Task item: Beginning with the line containing "Where should I click to: Click" and ending at the last line of the records, transcribe each line exactly. Do not include pictures.
Segment Start: Information supplied
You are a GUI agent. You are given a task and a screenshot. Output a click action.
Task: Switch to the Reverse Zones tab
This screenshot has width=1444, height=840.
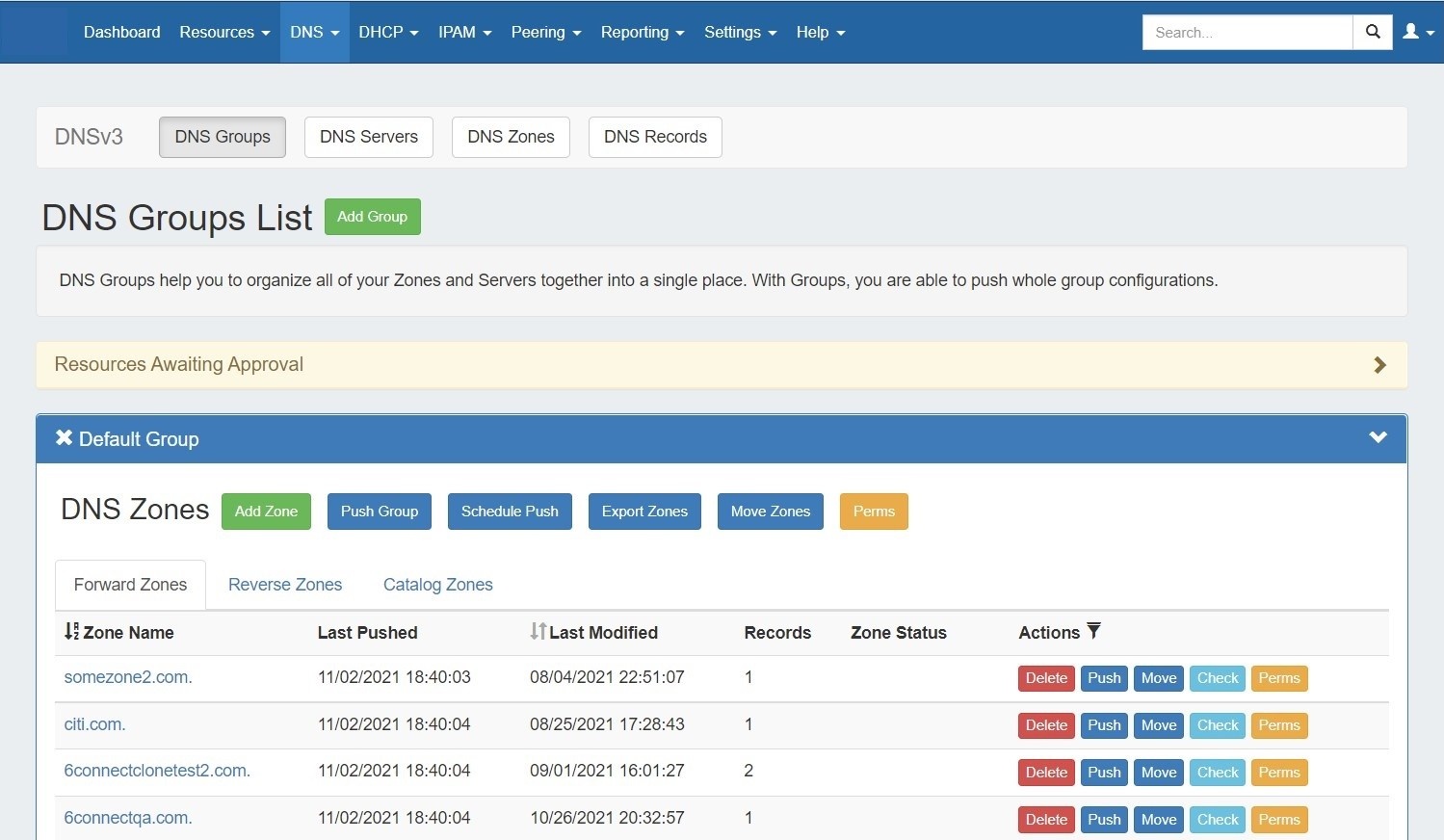[285, 585]
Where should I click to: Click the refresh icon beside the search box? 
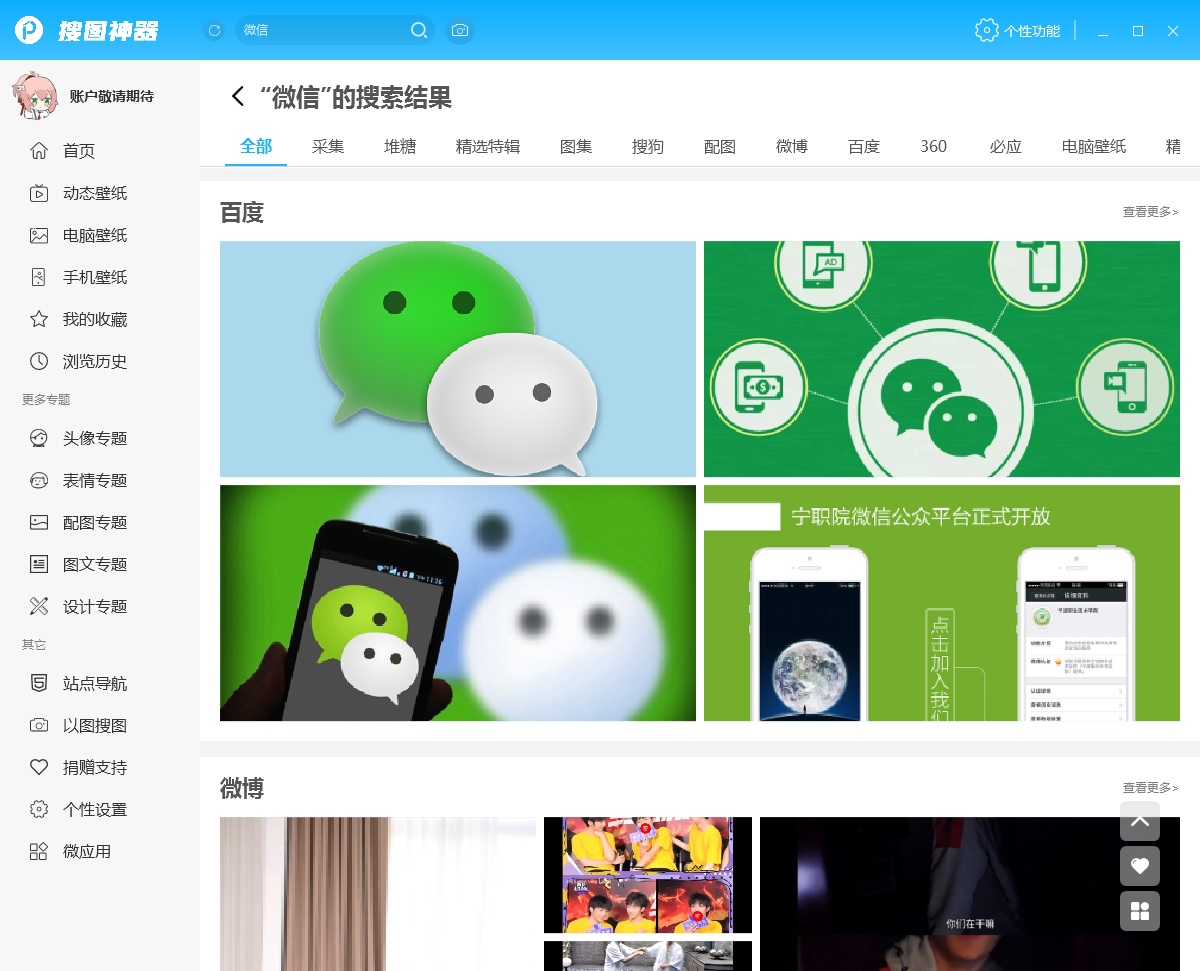pos(214,31)
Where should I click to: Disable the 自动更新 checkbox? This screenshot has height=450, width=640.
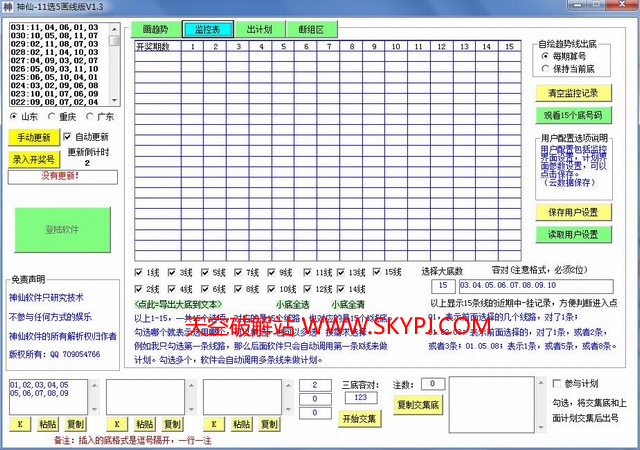(69, 136)
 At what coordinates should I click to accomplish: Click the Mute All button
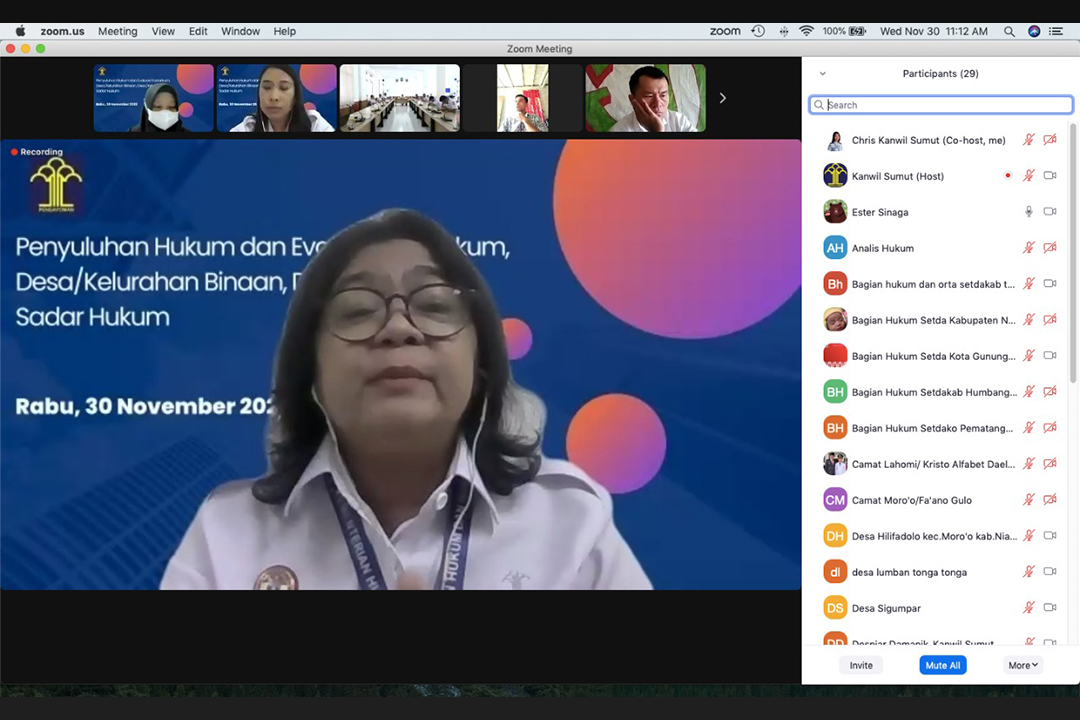tap(942, 665)
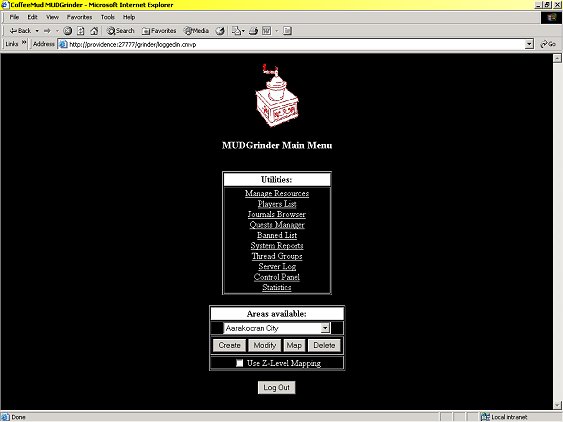The image size is (563, 422).
Task: Open the Manage Resources link
Action: [x=277, y=193]
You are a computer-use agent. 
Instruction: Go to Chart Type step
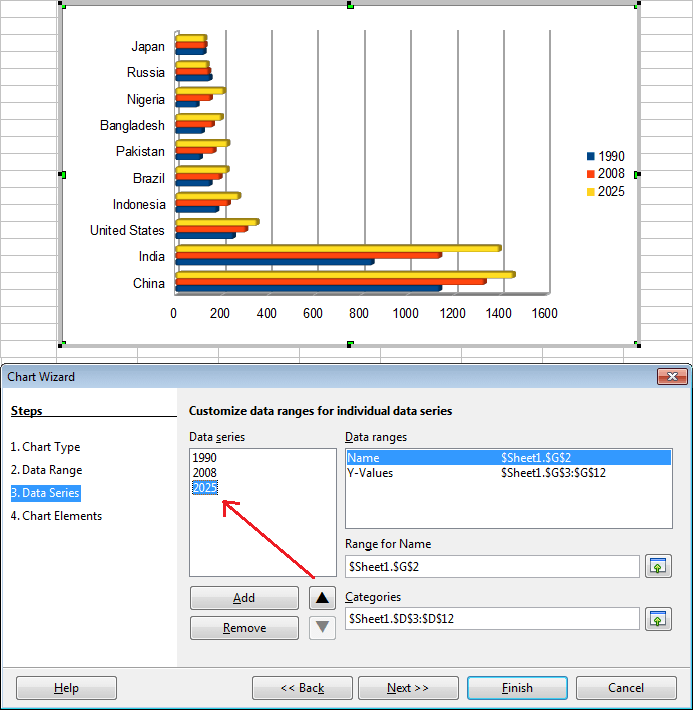[45, 447]
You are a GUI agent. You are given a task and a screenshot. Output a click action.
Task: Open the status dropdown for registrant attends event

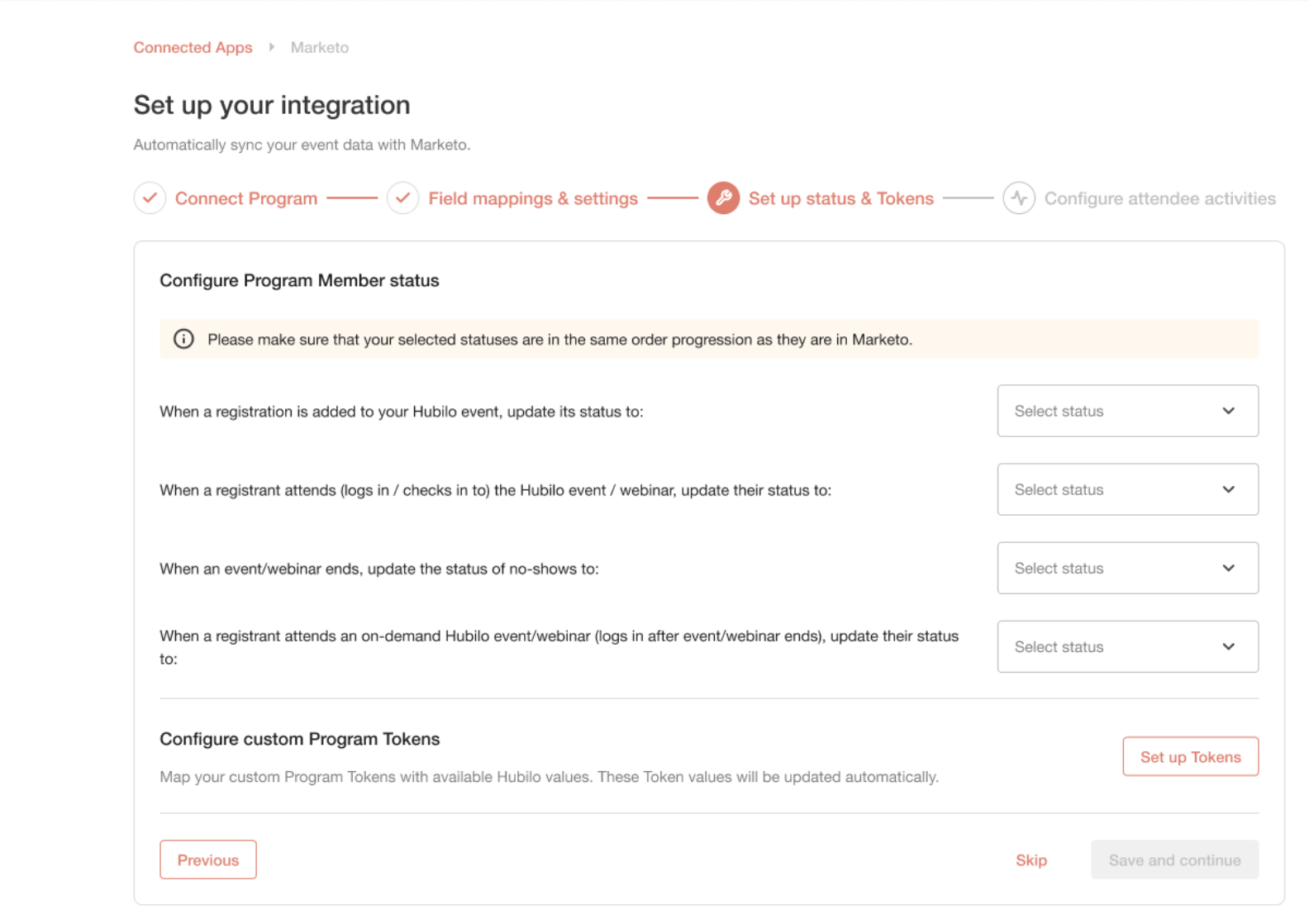point(1127,489)
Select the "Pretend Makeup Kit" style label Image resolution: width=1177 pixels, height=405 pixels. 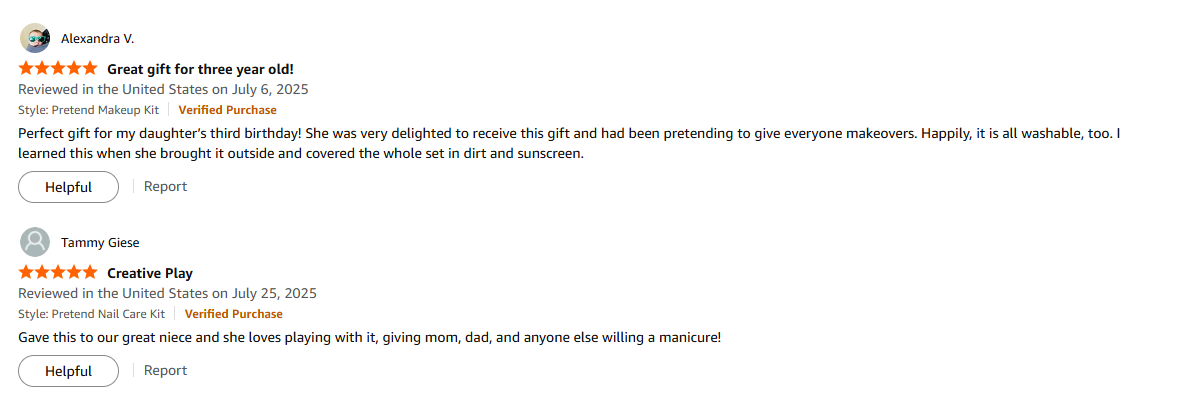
Segment End: Information supplied
Your response:
Where should I click to: Click the refresh icon beside the search box? 
pos(214,31)
Where should I click to: Disable the 自动更新 checkbox? This screenshot has height=450, width=640.
(69, 136)
 At what coordinates should I click to accomplish: Click the Mute All button
tap(942, 665)
The image size is (563, 422).
Task: Open the Manage Resources link
Action: [x=277, y=193]
You are a computer-use agent. 
Instruction: Go to Chart Type step
[45, 447]
You are a GUI agent. You are given a task and a screenshot. Output a click action.
Task: Open the status dropdown for registrant attends event

point(1127,489)
Select the "Pretend Makeup Kit" style label Image resolution: width=1177 pixels, height=405 pixels. 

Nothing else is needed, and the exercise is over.